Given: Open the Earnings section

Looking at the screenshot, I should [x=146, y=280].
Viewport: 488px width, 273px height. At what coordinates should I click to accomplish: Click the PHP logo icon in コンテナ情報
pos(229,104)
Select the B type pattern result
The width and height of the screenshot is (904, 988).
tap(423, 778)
...
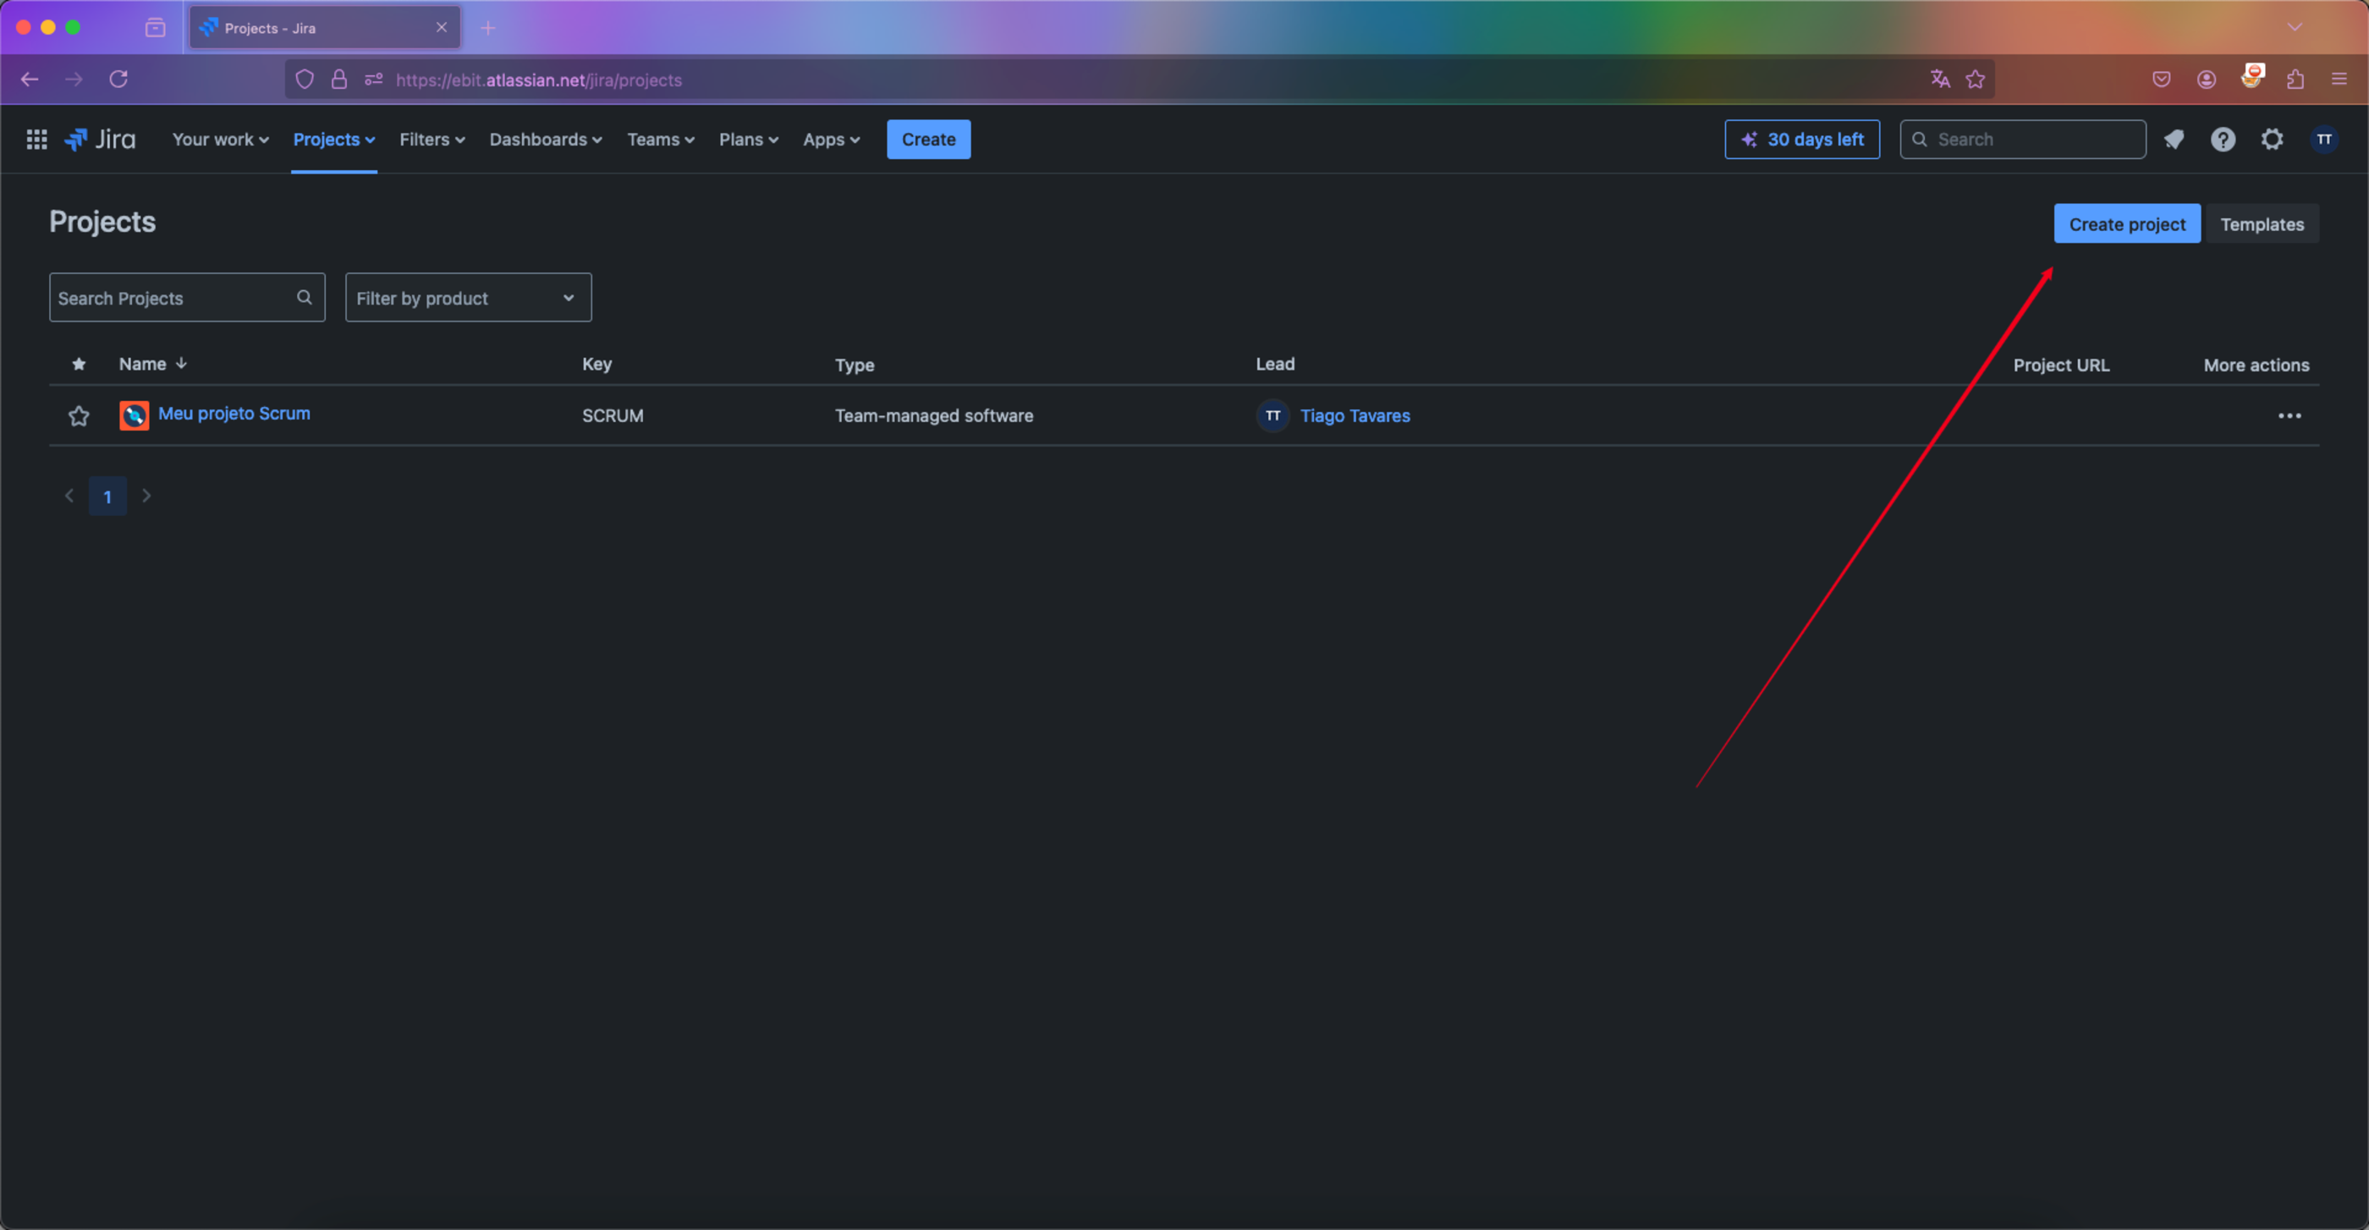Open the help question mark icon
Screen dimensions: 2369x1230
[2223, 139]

> DIRECTIONS
Transcribe, word for word, the rows from the line containing "Select the B type pattern result" through the line containing "tap(423, 778)", including both of those lines.

> ANSWER TO THIS EXERCISE
Select the B type pattern result
The width and height of the screenshot is (904, 988).
tap(423, 778)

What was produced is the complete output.